The Ionity Fast Charge Network for Electric cars, a partnership between BMW, Mercedes, VW and Ford, looks set to get Volvo, Fiat, PSA, JLR – and even Tesla – as partners.
Update: Ionity has been in touch to ask us to clarify this story. We attributed the assertion that Volvo, PSA, Fiat and JLR are in talks to join the Ionity network to Ionity’s CEO Michael Hajesch, but Ionity say this assertion is from SZ’s sources. For clarity, we have published the email we had from Ionity at the end of this article. Ionity has not refuted the story.
The Ionity Fast Charge Network is a joint venture by BMW, Mercedes, VW and Ford to build a network of fast charge stations across Europe to deliver a fast charge network for electric cars, which will allow EV drivers to travel the length and breadth of Europe and always be able to recharge their batteries – and recharge them quickly.
Ionity’s big mission is to roll out 400 fast charging stations across Europe – including the UK – offering charging rates of up to 350kWh and do all that by 2020. They’ve started – the first Ioniq EV Charging Station has just opened in Germany – and they have 20 other sites all agreed. But that still leaves another 379 sites to secure permits and build in the next two years. But if anyone can hustle agreements from local authorities across Europe in record time, it will be the Germans.
But Ionity’s mission isn’t just to ‘Do a Tesla’ and build a network to charge their own high-performance electric cars – like the Porsche Mission E – but to build a network of charging stations which offer universal charging to a common standard. That means European CCS standard.
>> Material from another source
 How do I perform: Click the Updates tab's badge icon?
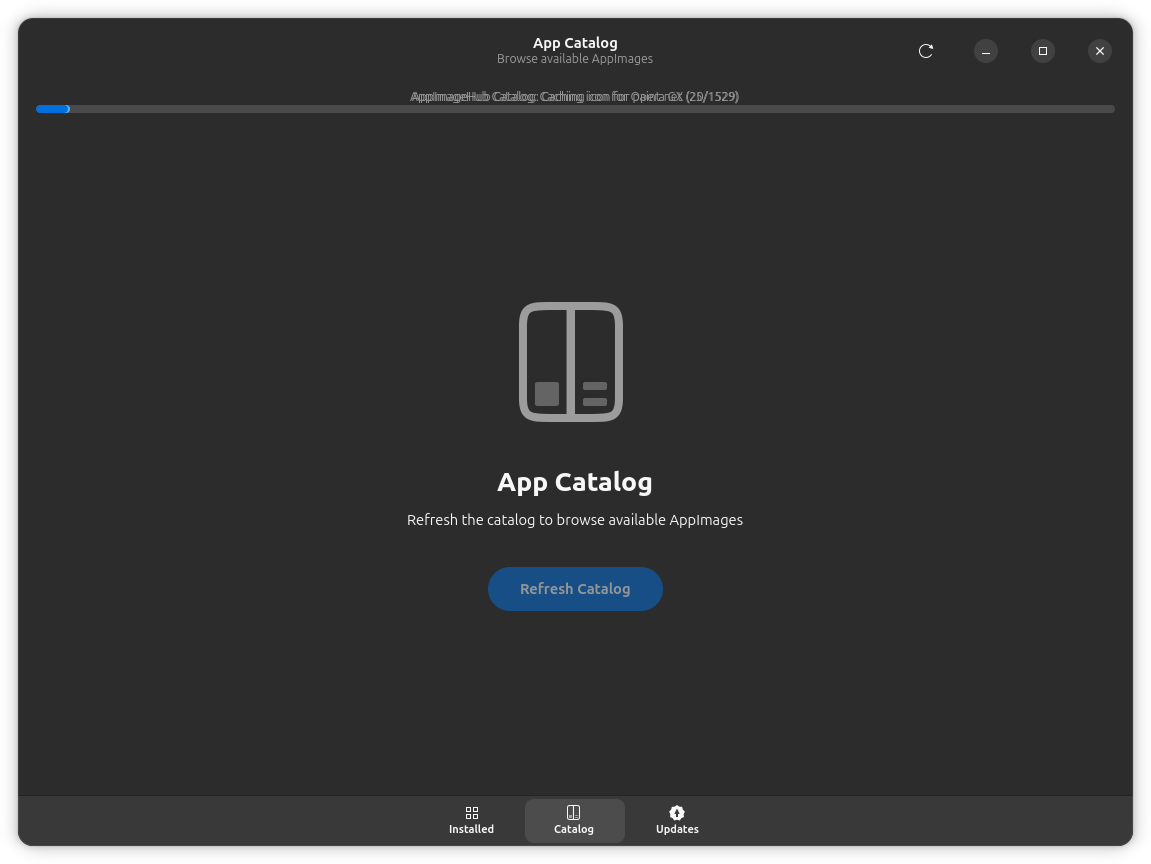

That currently excludes the CHAdeMO favoured by car makers like Nissan, and of course Tesla’s own Supercharger system, but this rollout could change minds (it’s all a bit ‘VHS and Betamax’) and it seems even Tesla are in talks with Ionity to make things compatible, especially by the time the Model 3 hits Europe.
But others are now joining the Ionity network – Shell, as we reported a while back, and Q8 are on-board – and Ionity are in talks to add Volvo, Fiat, PSA and Jaguar Land Rover to their partnership which will strengthen the offering and help establish CCS as the dominant plug-in connection across Europe, according to Ionity’s CEO Michael Hajesch, speaking to Germany’s Suddeutsche Zeitung.
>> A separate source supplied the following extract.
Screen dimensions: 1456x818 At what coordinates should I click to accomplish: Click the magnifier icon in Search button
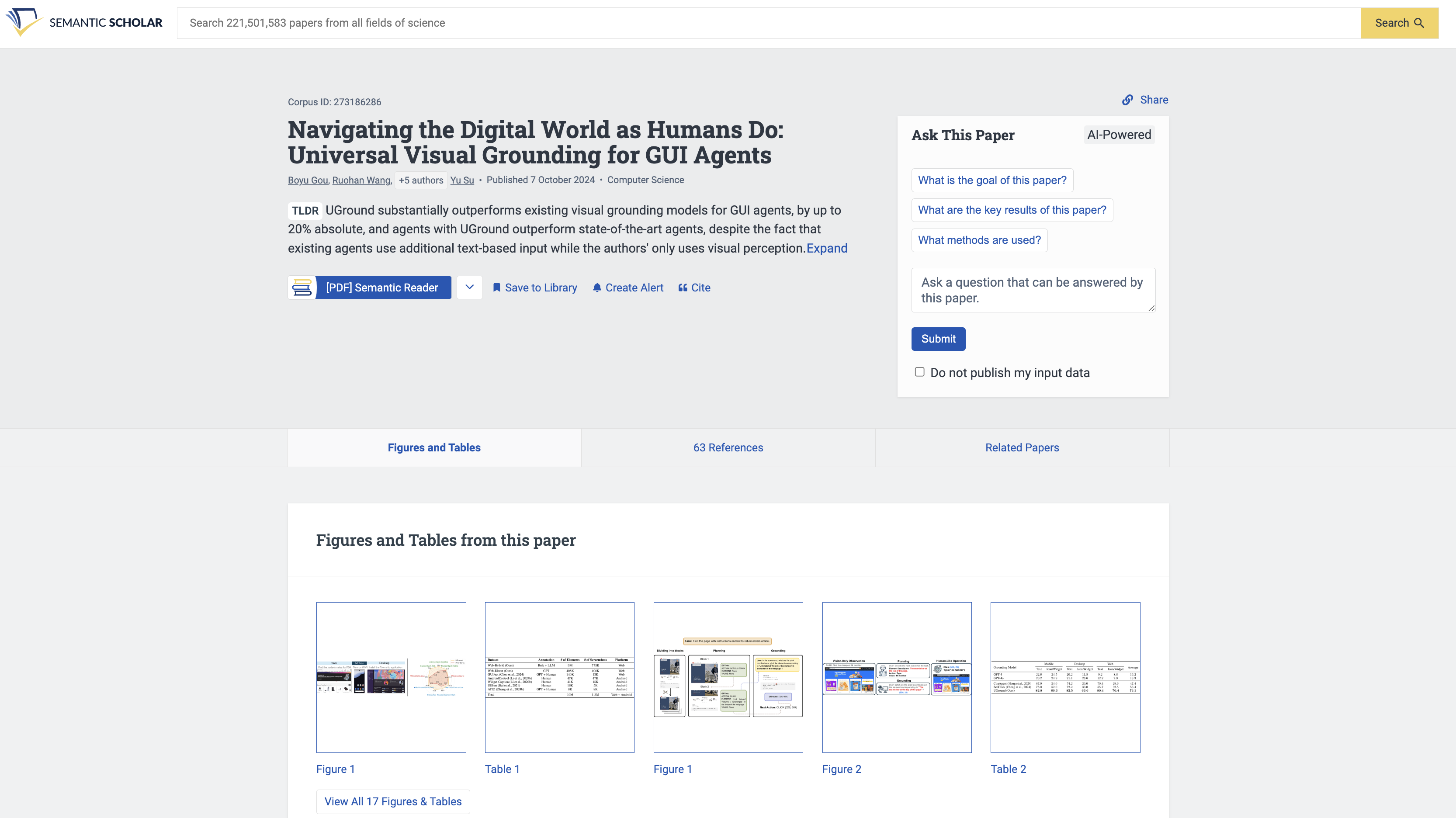click(1419, 23)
When the network is complete it will eradicate range anxiety for drivers of electric cars – especially high-end electric cars like the Porsche Mission E, Jaguar I-Pace, Mercedes EQ C and Audi e-tron – and finally make EVs a proper alternative to ICE cars although, for those big battery premium cars, it will be a necessity as the option of charging at home will be pretty impractical.
And, we wouldn’t be surprised to find, charging your high-powered EV won’t be exactly cheap.
Statement from Ionity
This statement is cropping up quite frequently:
“Ionity are in talks to add Volvo, Fiat, PSA and Jaguar Land Rover to their partnership which will strengthen the offering and help establish CCS as the dominant plug-in connection across Europe, according to Ionity’s CEO Michael Hajesch, speaking to Germany’s Suddeutsche Zeitung.”
Unfortunately this is misleading. In the original SZ article , the newspaper makes reference to internal newspaper sources to back up this claim. This is not a statement that was made by Michael Hajesch in the interview. I would be grateful if you could correct this accordingly.